Apparently, Trump told GOP’ers he’d like to see payroll taxes waived through the election in order to ensure that any temporary, COVID-19-linked holiday doesn’t expire just in time for Americans to notice the hit to their paychecks and vote him out of office. That’s according to sources who spoke to Bloomberg.
In Italy, virus deaths topped 600 and cases reached 10,000. The country is now totally locked down. Luigi Di Maio told Rai the government is considering measures including the suspension of mortgage and tax payments. Air France said Tuesday it’s suspending all flights to and from the country from March 14. The government is actively pondering whether to demand it be allowed to lift its deficit to just under 3% of GDP in order to pave the way for some €16 billion in stimulus.
In New York, Andrew Cuomo announced a one-mile “containment zone” around New Rochelle that will last until March 25. The National Guard will be deployed to help with food delivery. “This is the single greatest public health challenge we have in the state right now”, he said. A 69-year-old man from Bergen County, New Jersey, became that state’s first fatality.
Harvard told students not to return to campus after spring break, and MIT is beginning to move some classes to the virtual realm.
In China, Xi visited Wuhan, which clearly suggests the threat is receding in the original epicenter of the epidemic.
When it comes to the market and economic fallout, the US is just beginning to feel the heat, and there is perhaps no better story that encapsulates multiple dynamics than news that Occidental Petroleum is slashing its dividend for the first time in three decades.
“Due to the sharp decline in global commodity prices, we are taking actions that will strengthen our balance sheet and continue to reduce debt”, Vicki Hollub, Occidental’s President and CEO said Tuesday. “These actions lower our cash flow breakeven level to the low $30s WTI, excluding the benefit of our hedges, positioning us to succeed in a low commodity price environment”.
As Bloomberg notes, the company is looking “to conserve cash to cover debt incurred in its $37 billion takeover of Anadarko”, a deal which left Occidental as “one of the most-exposed major oil explorers to declining crude prices”.
There’s a long backstory there and industry analysts can debate the finer points until the cows come home, but at a macro level, this represents the collision of rising corporate debt, M&A, a biological black swan and a geopolitical earthquake. In other words, Occidental’s payout cut is a kind of microcosm.
This perfect storm will probably end up engulfing dozens of US corporates and, as documented extensively here over the past couple of weeks, there is virtually no chance that profit growth is going to stage the kind of rebound consensus had baked in following the Q3/Q4 2019 shallow earnings recession.
“From a fundamental perspective, the market has simply moved from pricing in earnings growth of more than 20%, which would have easily been the fastest of this cycle, down to now pricing in flat earnings”, Deutsche Bank said, in a special report on the outlook for the global economy and markets given the evolution of the epidemic. “It has yet to price in any drops in earnings from the expected slowdown in activity”, the bank went on to remark.

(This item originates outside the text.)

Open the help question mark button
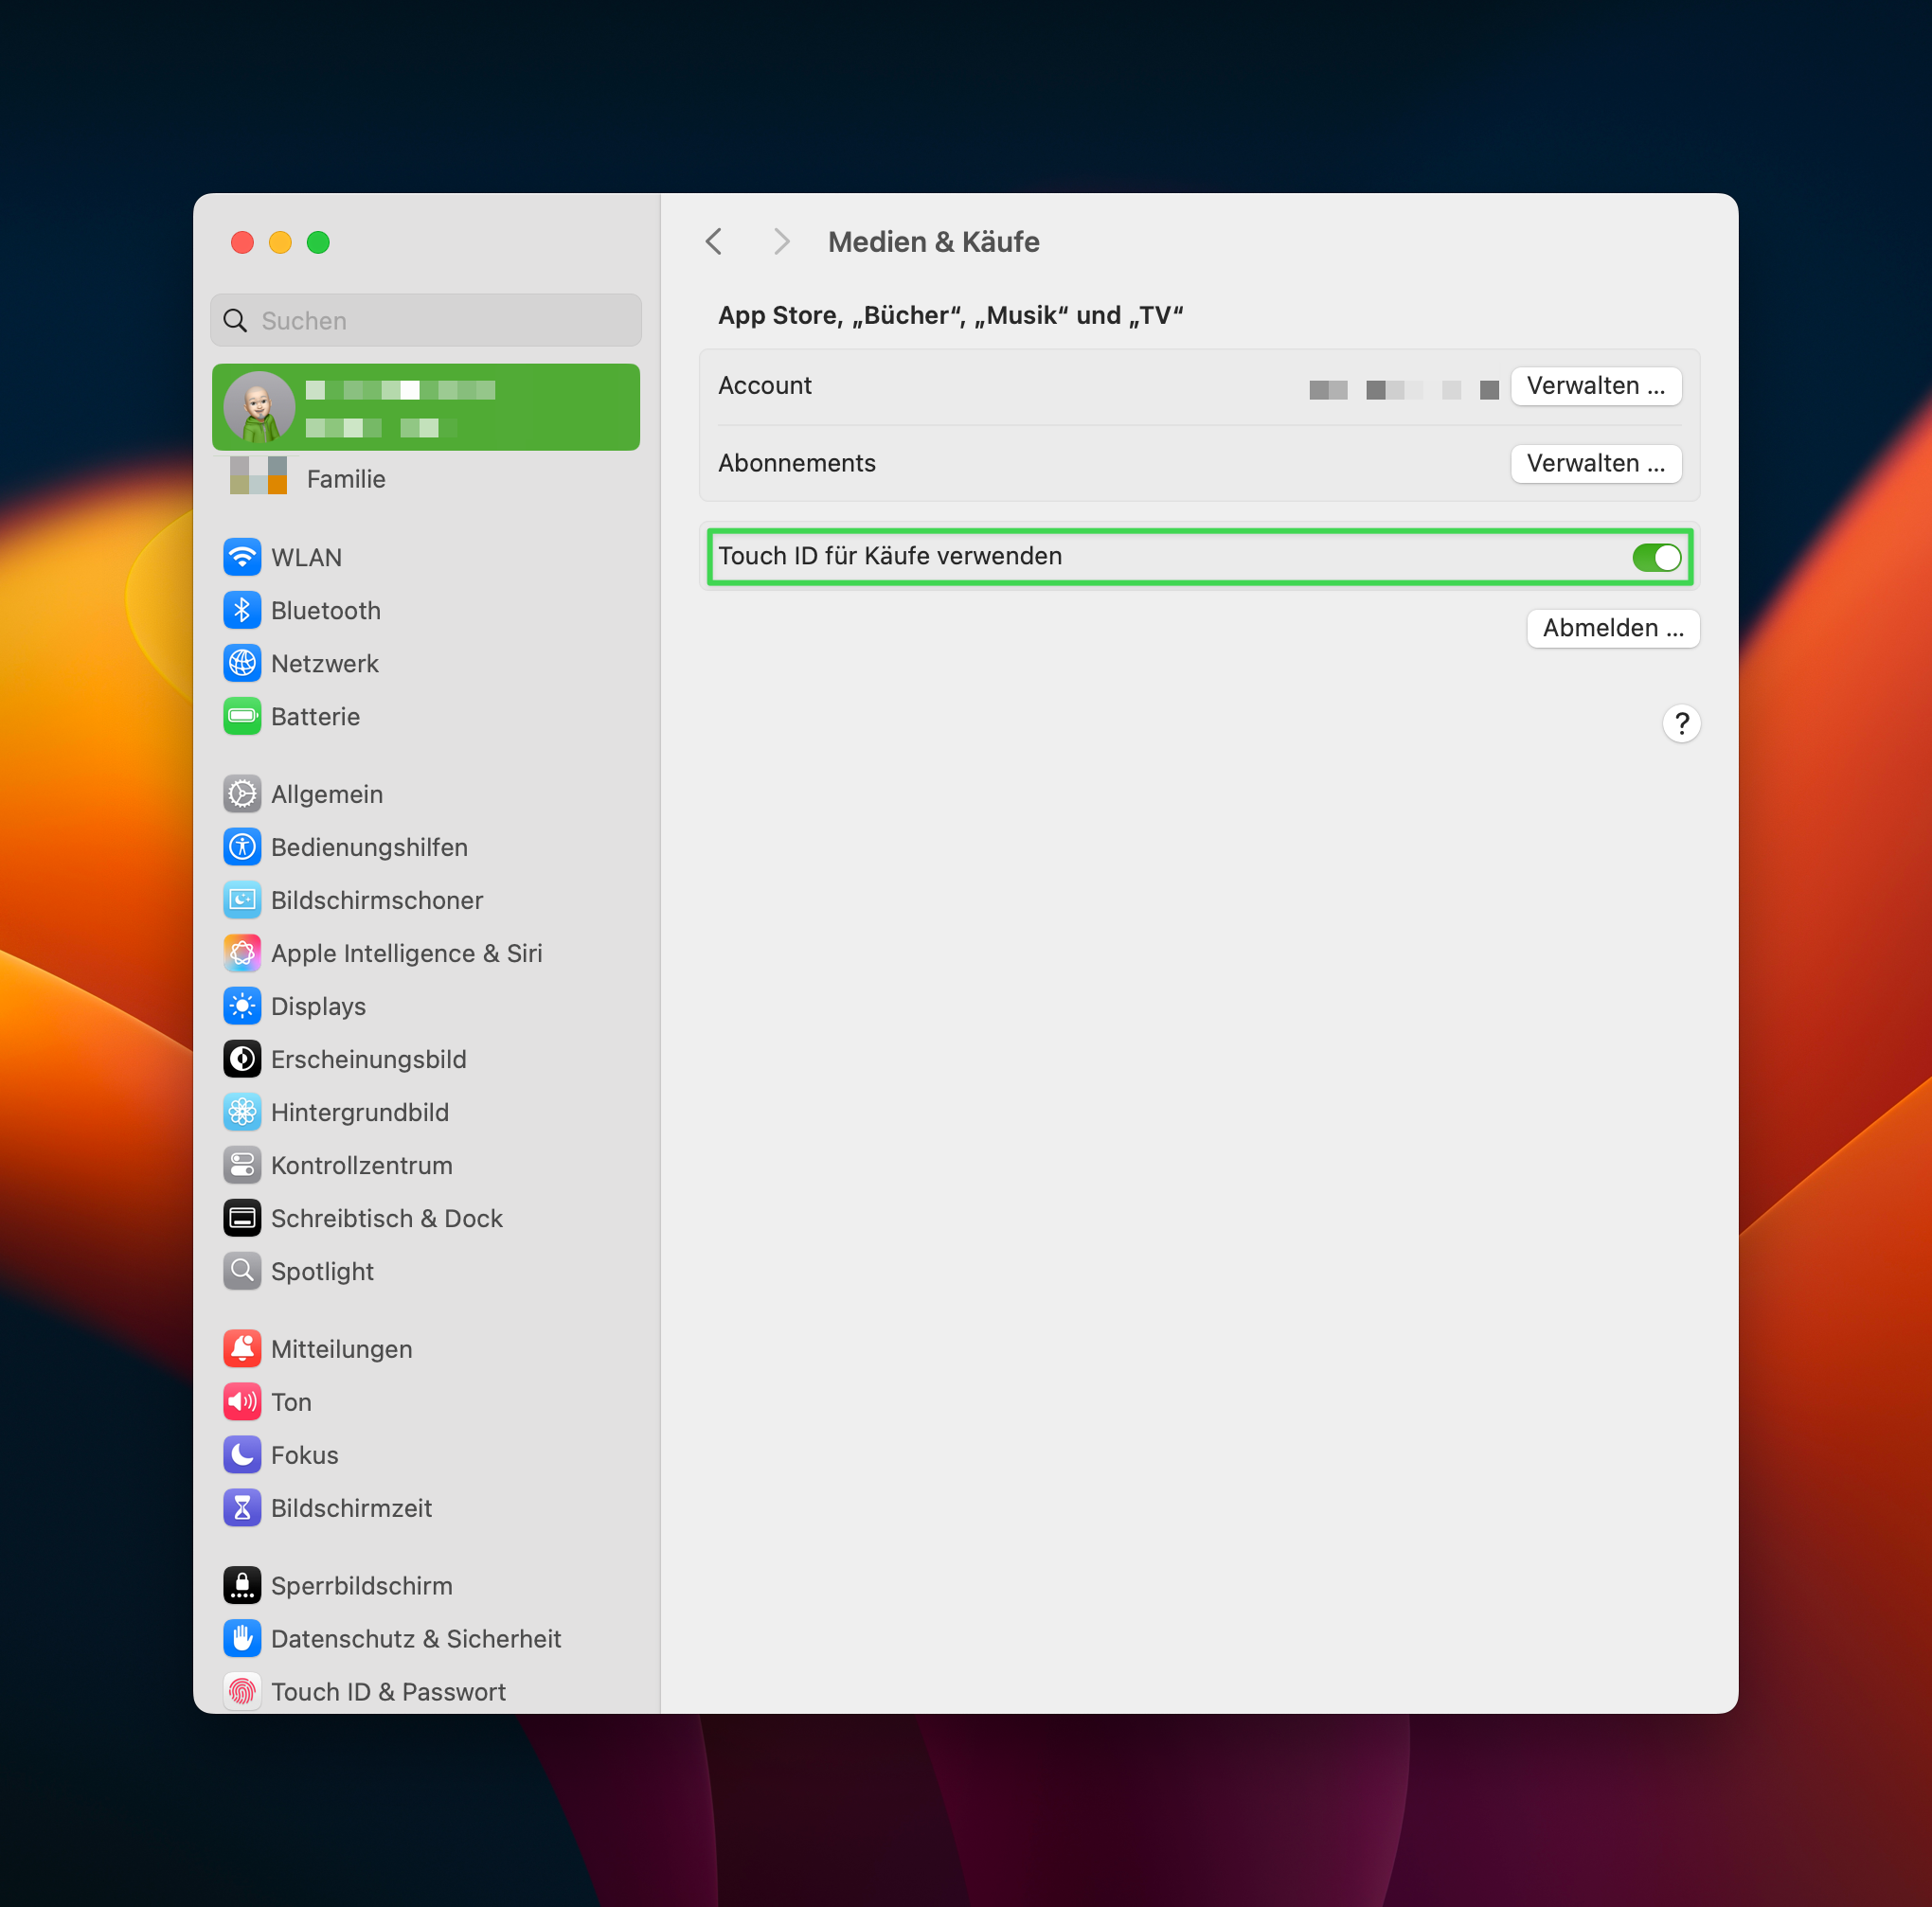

Their base case was for a 20% decline in US equities from the records hit last month, with a downside to 30%. That call was made before Monday’s plunge.

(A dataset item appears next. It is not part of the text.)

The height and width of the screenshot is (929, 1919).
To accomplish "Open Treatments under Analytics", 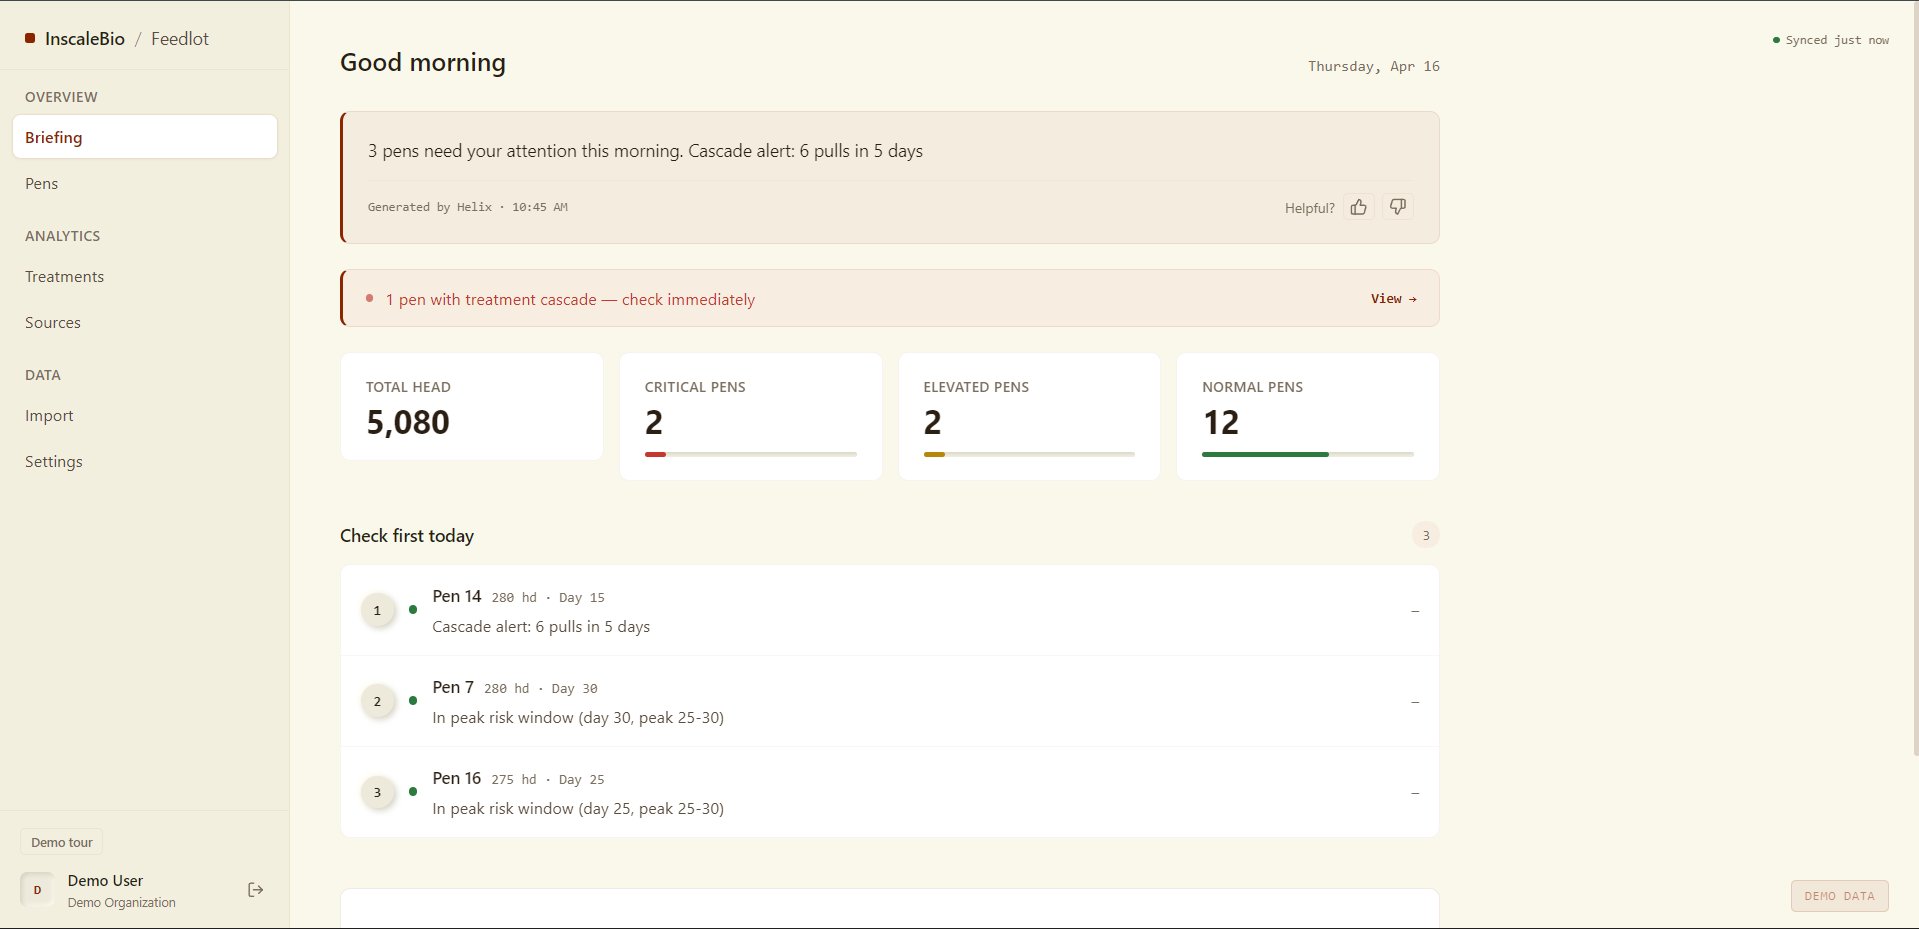I will 64,276.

On Monday evening, Goldman said global equities will probably fall 20-25%. The good news is, the MSCI All-Country World is already down – checks notes – 18%. So, not much further to go now.
Checking in on JPMorgan’s market-implied recession odds, as of Friday, 5-year US yields were pricing in a 94% chance of a US downturn.

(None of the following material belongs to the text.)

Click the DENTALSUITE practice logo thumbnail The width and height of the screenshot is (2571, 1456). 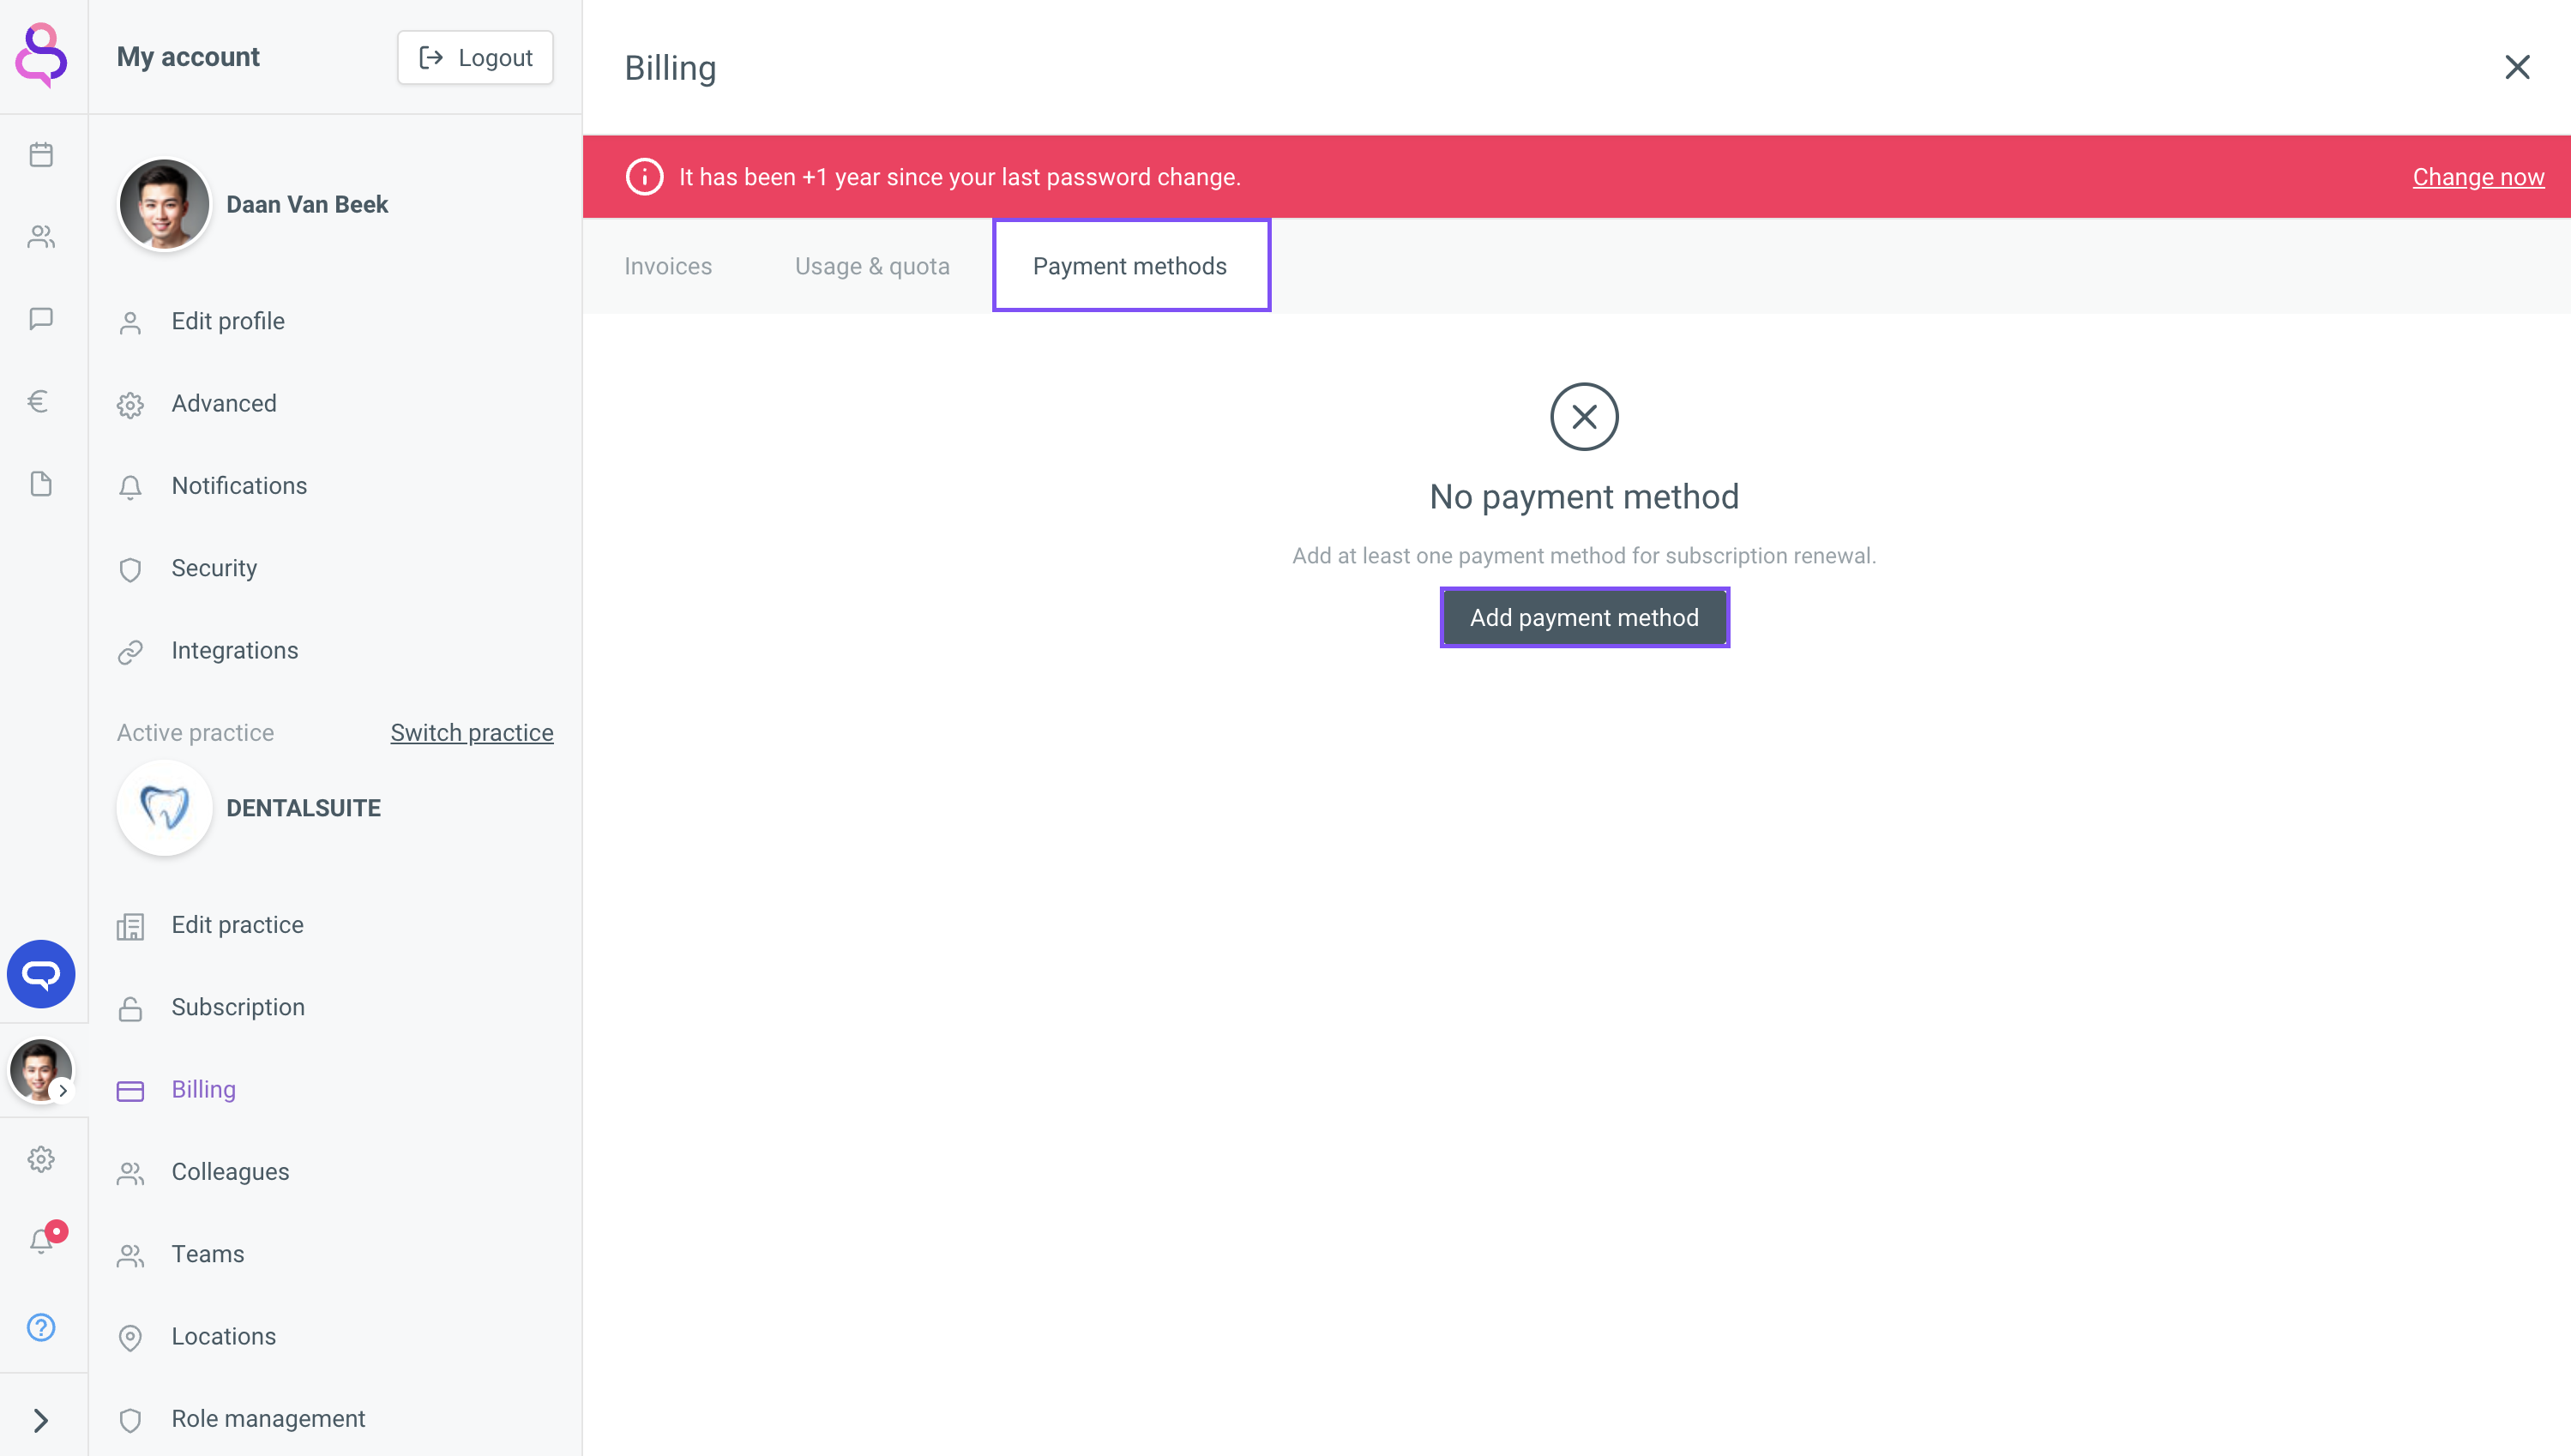pyautogui.click(x=165, y=808)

US high yield and high grade spreads, as well as equities, were more sanguine.
Do note that the input for HY was 586bps. On Bloomberg Barclays’ index, spreads ballooned out to 642 on Monday. The average during the past three recessions has been around 1,000. Obviously, equities have declined precipitously since Friday afternoon, so those probabilities may well be higher now.
For those of you so inclined, the following two visuals may suggest a good dip-buying opportunity.
Then again, those images may just be an invitation to catch a falling knife, only to land yourself in the emergency room alongside someone waiting to be tested for COVID-19.
Thusly exposed, your next stop may be a “containment zone”.